2:06 PM, November 07, 2008  
Blogger SGT Ted said...

Deficit spending is not a conservative position or principle. So quit trying to conflate W's Christian Socialism with actual conservatism. Conservatism works every time it's tried. We have a Government spending problem, not a lack of money problem.

Universal health care will destroy the US health care system, just like it has in every country its been tried in.

No thanks.

7:58 PM, November 07, 2008  
Blogger GawainsGhost said...

Well, Micajah, I don't believe that the repeal of Glass-Steagall, which I misspelled above, alone led to the financial crisis, but it was a major factor.

In short, the repeal enabled commercial lenders to underwrite and trade instruments such as mortgage-backed securities and collateralized debt obligations and establish so-called structured investment vehicles that bought those securities. We all know how that worked out.

I remember earlier this year seeing some banker, I believe he was at Chase but don't recall exactly, say, "We're suspending our structured investment practice for six months to raise capital." The stupidity of that statement struck me as getting to the core of the problem. I thought, why don't you suspend it for twelve months and raise twice as much capital? Better yet, why don't you suspend it indefinitely and raise infinite capital? Ha ha ha.

9:44 AM, November 08, 2008  
Blogger Peregrine John said...

People think the economy's better under a Democratic President, but it rarely actually is. That's history. The goal is to find a way to make good use of the dichotomy.

10:34 AM, November 10, 2008  
Blogger Male Samizdat said...

I've been away for a bit, but I'm going to vent my spleen about this election now....

1: The people who were bamboozled by the pseudo-messianic aura of Barack Obama are those who expect to get something for nothing - and believe they are entitled to it.
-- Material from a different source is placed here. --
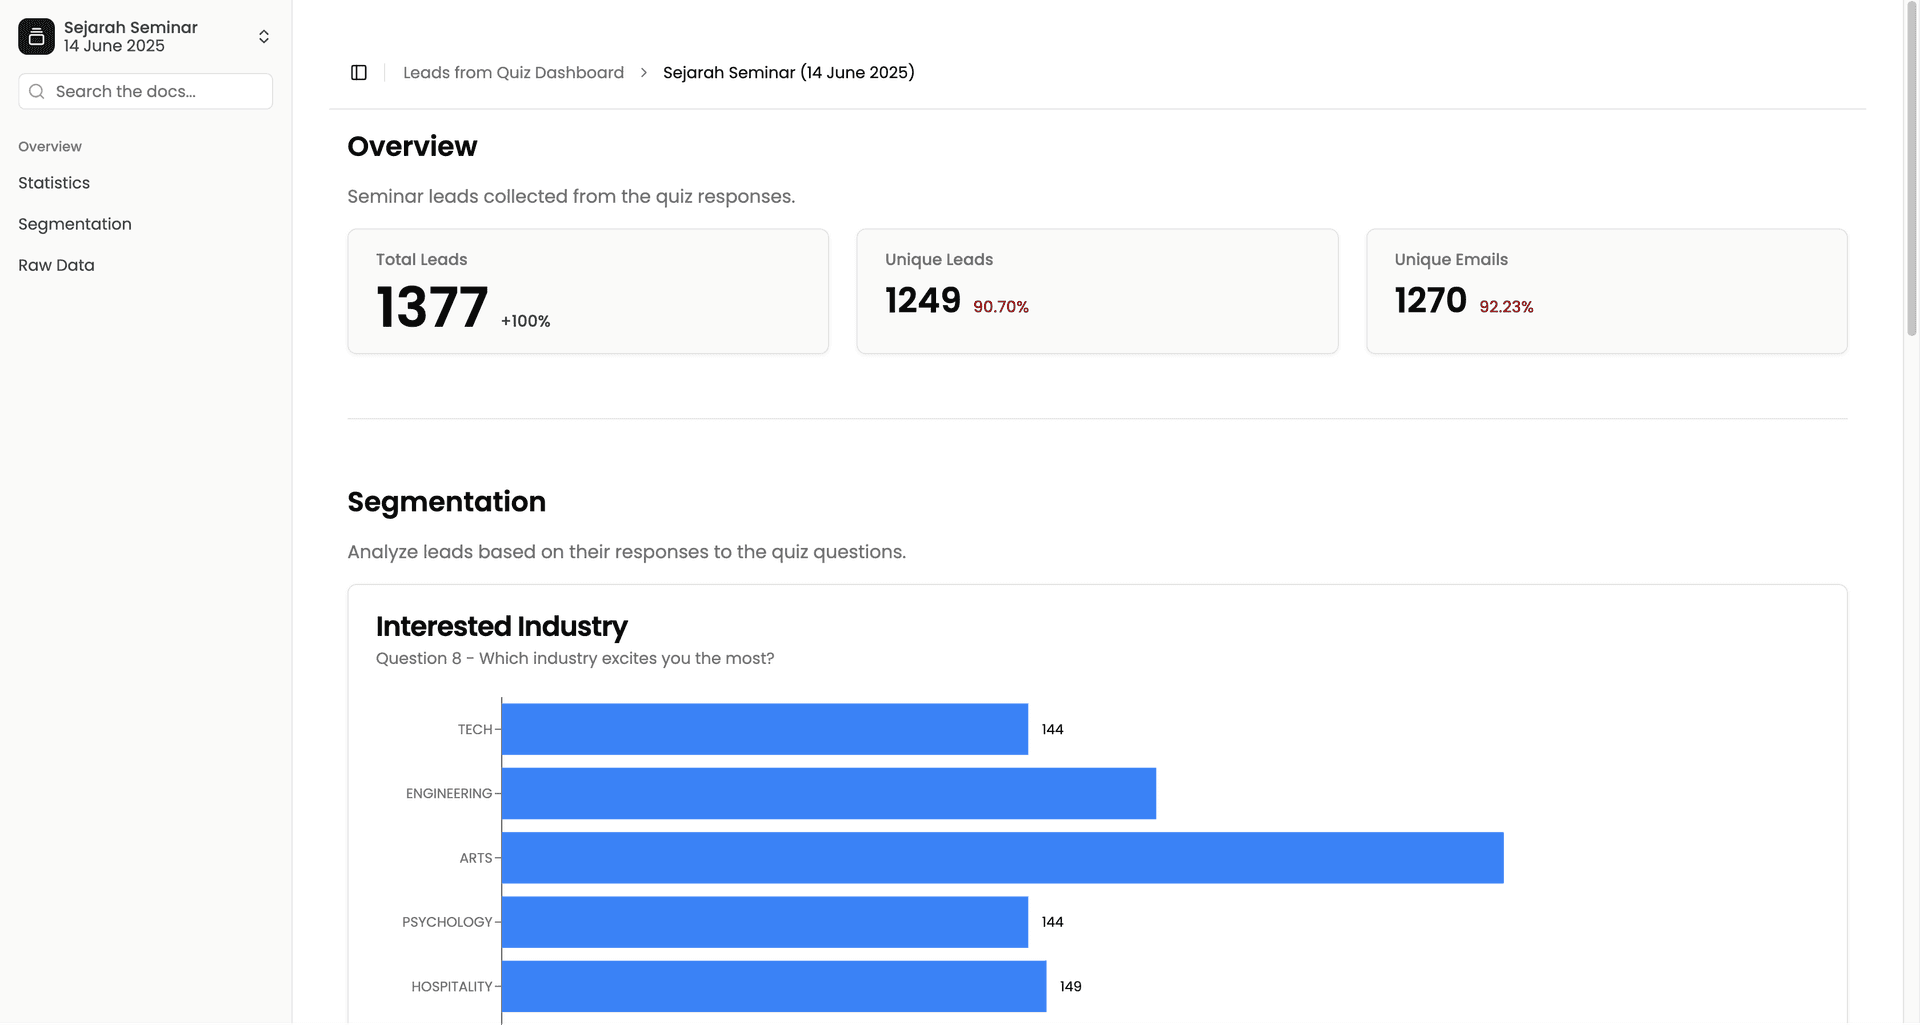Viewport: 1920px width, 1025px height.
Task: Select the Statistics sidebar entry
Action: [54, 183]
2: The template for Republican victory in elections was written by Ronaldus Magnus (for the Limbaugh-impaired, that's Ronald Reagan) and the 1994 Congressional Republicans.
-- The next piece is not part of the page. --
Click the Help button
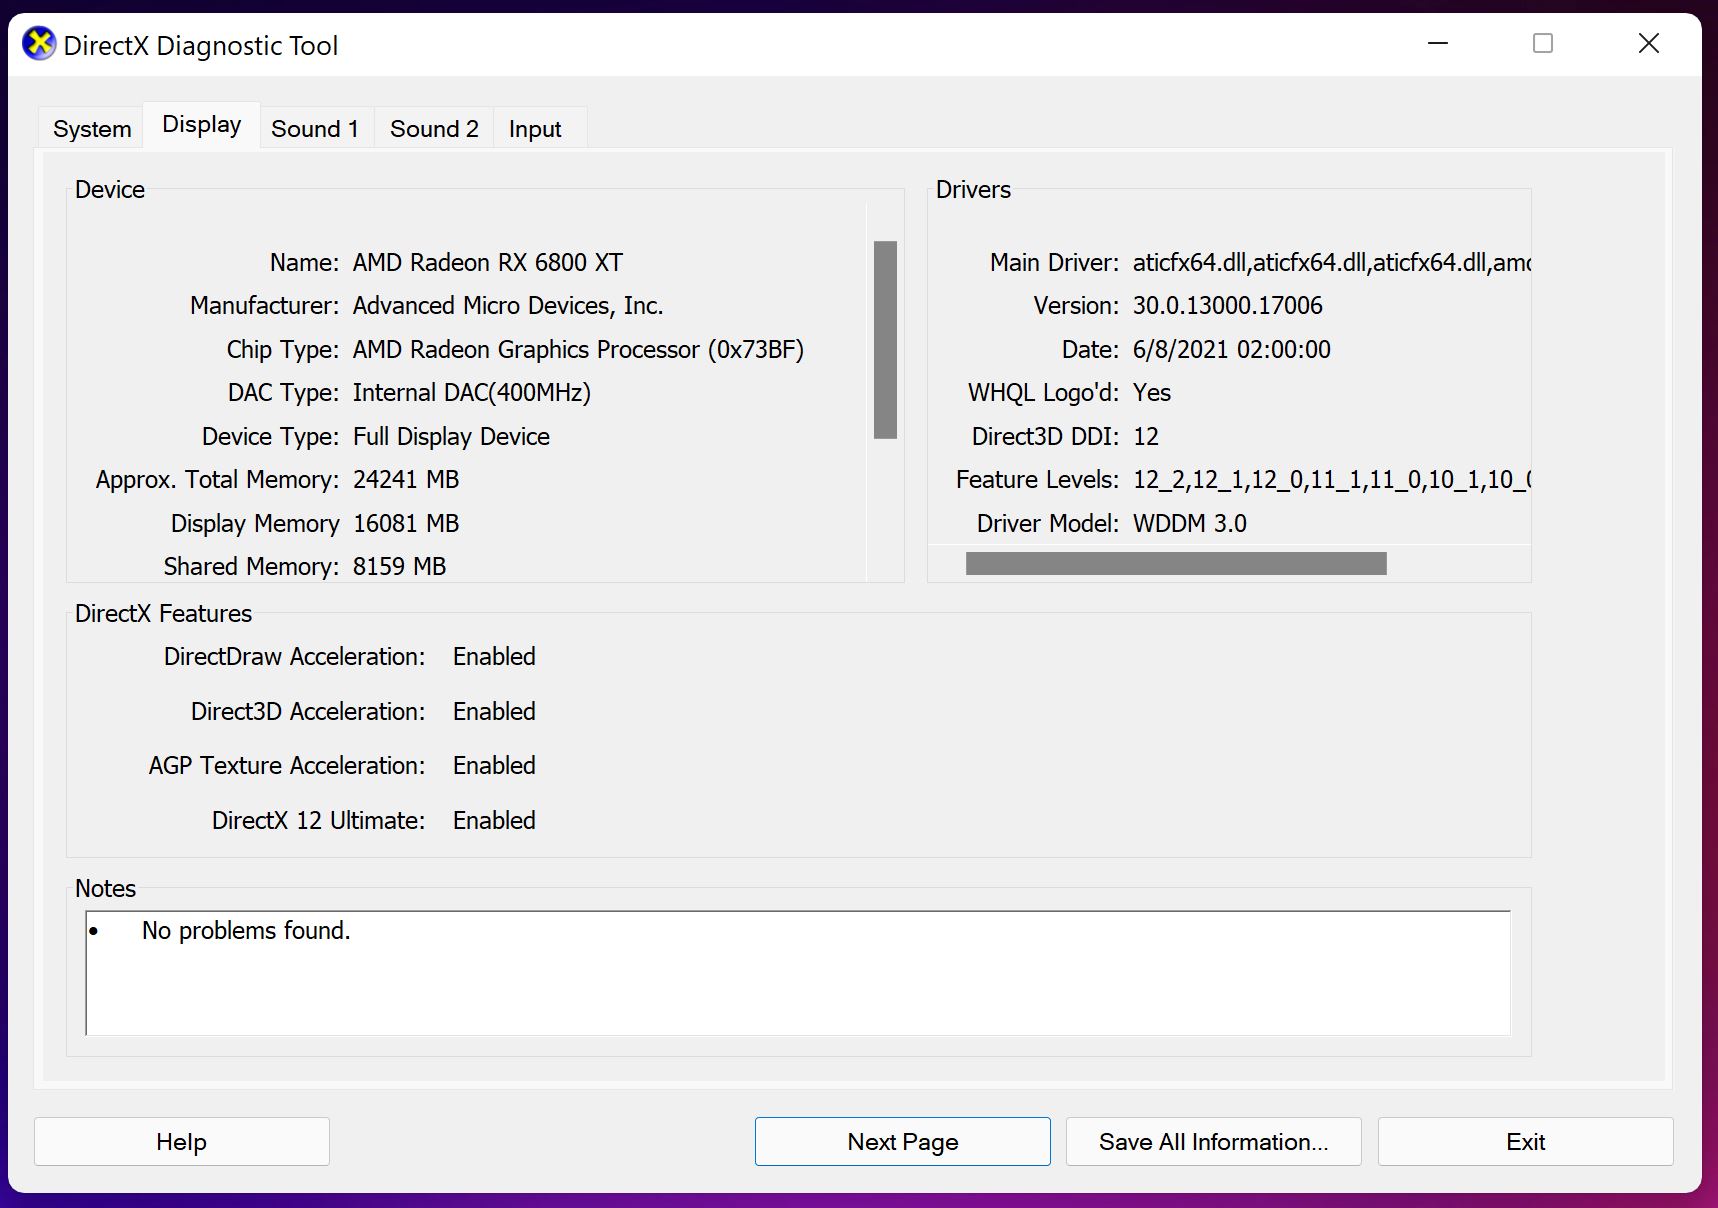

3: The reasons that Republicans have become pantywaists are two:
(a) They have imbibed deeply of the kool-aid of the popular culture (and thus culturally Democrats)
(b) They are afraid of the MSM.

It's time for a huge purge of the Republican party, and tell the liberal "Republicans" to join their commie-socialist buddies on the jackass side of the aisle. THEN come up with a strategy to communicate conservative ideas outside of the mainstream media. The Internet certainly has made this easier than ever.

In one way, I want Obama to get everything he wants as fast as he wants. I want him to make himself look as stupid as possible on the world's largest stage.